• **Exercise material**
======
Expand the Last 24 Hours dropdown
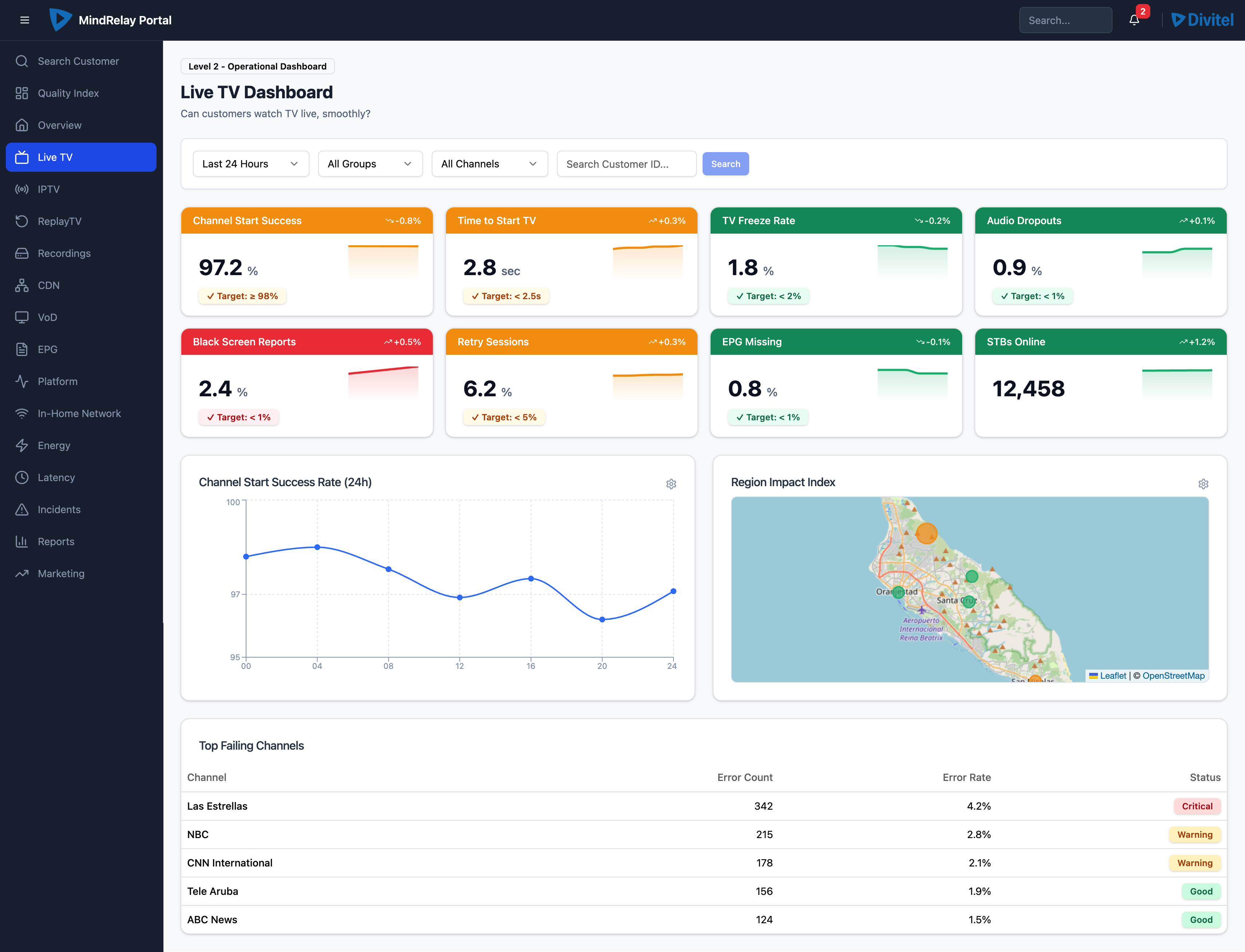The image size is (1245, 952). tap(250, 164)
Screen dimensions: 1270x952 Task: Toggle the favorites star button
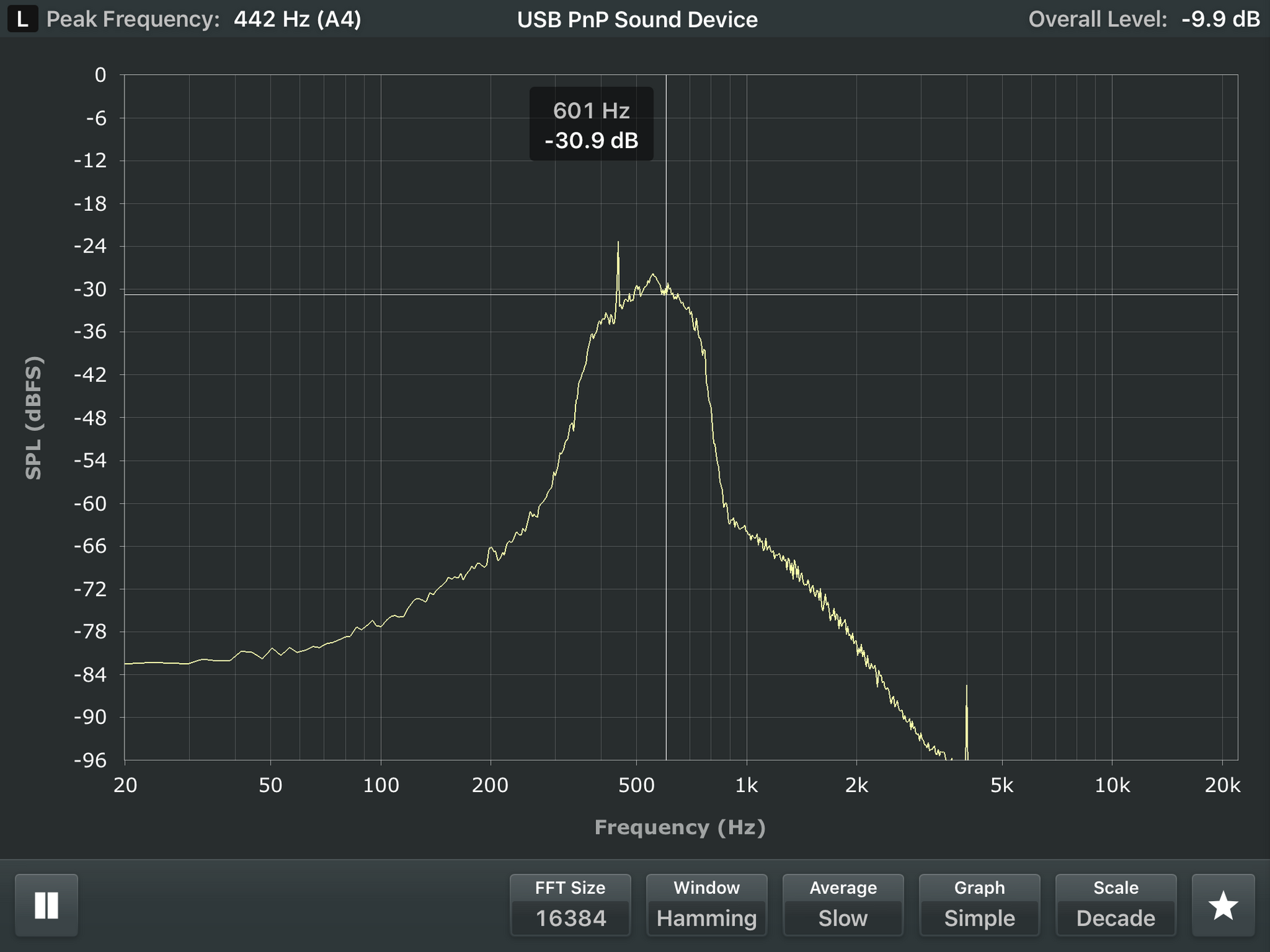click(1222, 904)
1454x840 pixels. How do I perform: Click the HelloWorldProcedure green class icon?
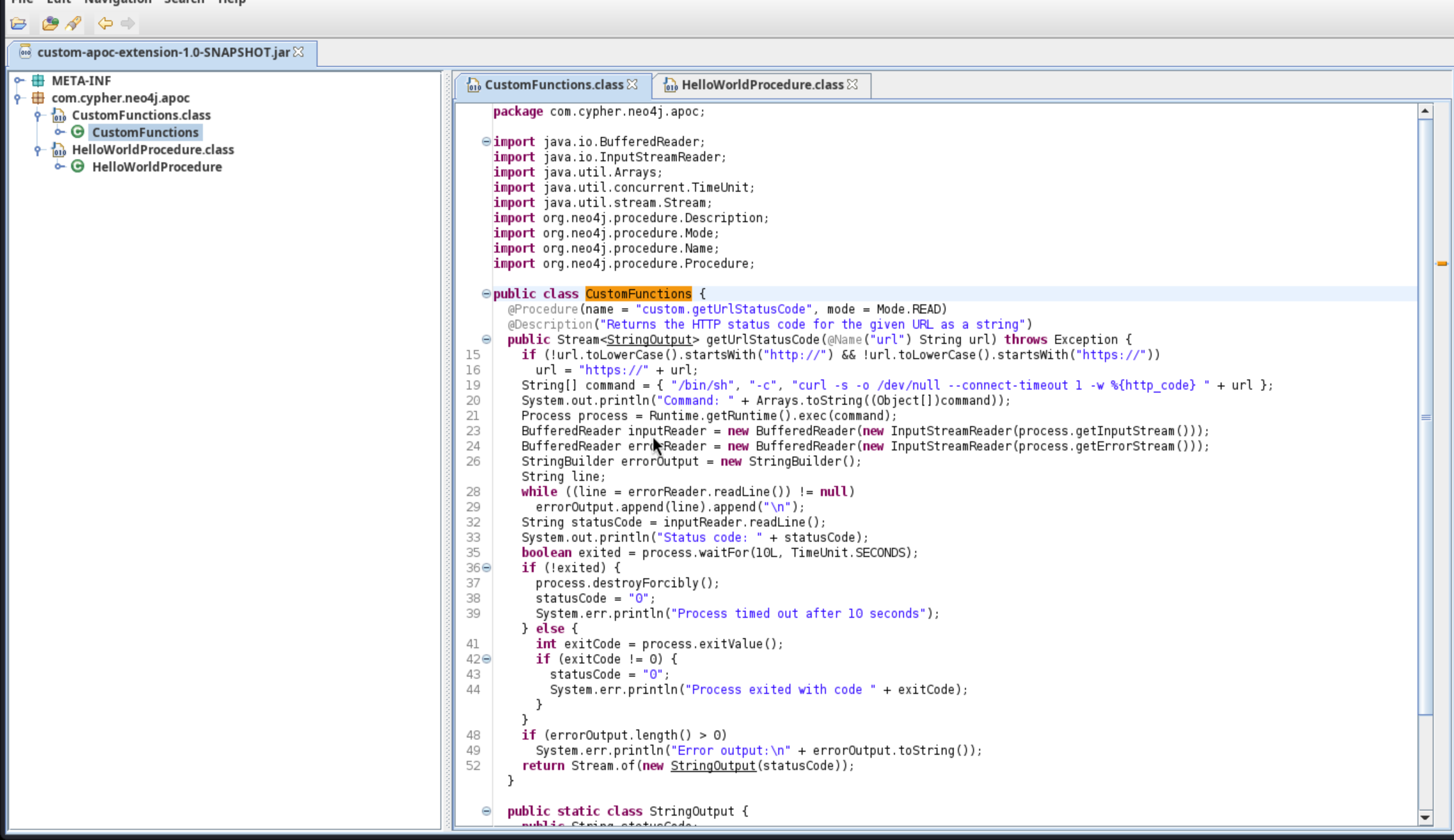click(78, 167)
======
• **What needs to be done**
From the material above, reproduce everything verbatim except the pictures.

• **Written reply**
Expand the Last 24 Hours dropdown
The image size is (1245, 952). tap(250, 164)
Screen dimensions: 1270x952 Task: Toggle the favorites star button
click(1222, 904)
1454x840 pixels. How do I perform: Click the HelloWorldProcedure green class icon?
click(78, 167)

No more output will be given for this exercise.